**Given exercise:**
Please output the lines of the listing from the line containing "Select the ADEREZO CLEMENTE JACQUES CESAR row" through the line containing "click(226, 170)" as a JSON list of strings, one string per line, with blank lines omitted.

**Data lines:**
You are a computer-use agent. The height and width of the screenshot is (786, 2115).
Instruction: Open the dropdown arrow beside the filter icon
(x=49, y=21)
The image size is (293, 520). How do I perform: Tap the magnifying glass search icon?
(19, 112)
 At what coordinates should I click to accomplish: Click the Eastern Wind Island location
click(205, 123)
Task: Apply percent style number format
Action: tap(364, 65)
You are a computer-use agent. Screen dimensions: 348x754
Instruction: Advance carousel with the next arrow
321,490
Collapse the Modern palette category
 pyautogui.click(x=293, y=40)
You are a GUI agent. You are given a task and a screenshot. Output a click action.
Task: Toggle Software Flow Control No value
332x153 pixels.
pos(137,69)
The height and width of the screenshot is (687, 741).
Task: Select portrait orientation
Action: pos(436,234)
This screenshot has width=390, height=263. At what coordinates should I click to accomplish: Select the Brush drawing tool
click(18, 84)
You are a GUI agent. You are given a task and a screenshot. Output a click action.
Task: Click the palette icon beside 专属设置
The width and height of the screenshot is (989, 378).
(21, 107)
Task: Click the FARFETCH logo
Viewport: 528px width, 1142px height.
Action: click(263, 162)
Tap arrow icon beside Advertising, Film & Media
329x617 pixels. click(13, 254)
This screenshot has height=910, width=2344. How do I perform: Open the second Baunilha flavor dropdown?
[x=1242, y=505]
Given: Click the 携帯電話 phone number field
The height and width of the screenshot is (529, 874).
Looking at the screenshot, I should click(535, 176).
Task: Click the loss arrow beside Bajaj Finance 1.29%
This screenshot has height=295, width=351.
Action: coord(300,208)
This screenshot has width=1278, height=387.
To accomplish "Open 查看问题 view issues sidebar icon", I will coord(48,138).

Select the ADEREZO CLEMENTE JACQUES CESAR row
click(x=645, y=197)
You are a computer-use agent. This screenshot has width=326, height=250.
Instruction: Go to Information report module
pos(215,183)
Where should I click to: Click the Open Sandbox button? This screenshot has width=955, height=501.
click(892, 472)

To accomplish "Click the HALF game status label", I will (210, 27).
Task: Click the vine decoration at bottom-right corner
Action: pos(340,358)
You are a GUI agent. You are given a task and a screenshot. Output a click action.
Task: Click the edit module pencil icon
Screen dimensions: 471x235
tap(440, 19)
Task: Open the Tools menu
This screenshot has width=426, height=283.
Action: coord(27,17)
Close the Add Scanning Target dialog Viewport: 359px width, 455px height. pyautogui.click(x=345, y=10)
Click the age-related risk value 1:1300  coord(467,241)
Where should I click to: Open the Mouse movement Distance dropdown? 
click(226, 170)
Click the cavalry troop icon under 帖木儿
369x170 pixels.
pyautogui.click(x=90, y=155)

**Response to this exercise:**
[
  "Select the ADEREZO CLEMENTE JACQUES CESAR row",
  "click(x=645, y=197)",
  "You are a computer-use agent. This screenshot has width=326, height=250.",
  "Instruction: Go to Information report module",
  "pos(215,183)",
  "Where should I click to: Click the Open Sandbox button? This screenshot has width=955, height=501.",
  "click(892, 472)",
  "To accomplish \"Click the HALF game status label\", I will (210, 27).",
  "Task: Click the vine decoration at bottom-right corner",
  "Action: pos(340,358)",
  "You are a GUI agent. You are given a task and a screenshot. Output a click action.",
  "Task: Click the edit module pencil icon",
  "Screen dimensions: 471x235",
  "tap(440, 19)",
  "Task: Open the Tools menu",
  "This screenshot has width=426, height=283.",
  "Action: coord(27,17)",
  "Close the Add Scanning Target dialog Viewport: 359px width, 455px height. pyautogui.click(x=345, y=10)",
  "Click the age-related risk value 1:1300  coord(467,241)",
  "Where should I click to: Open the Mouse movement Distance dropdown? ",
  "click(226, 170)"
]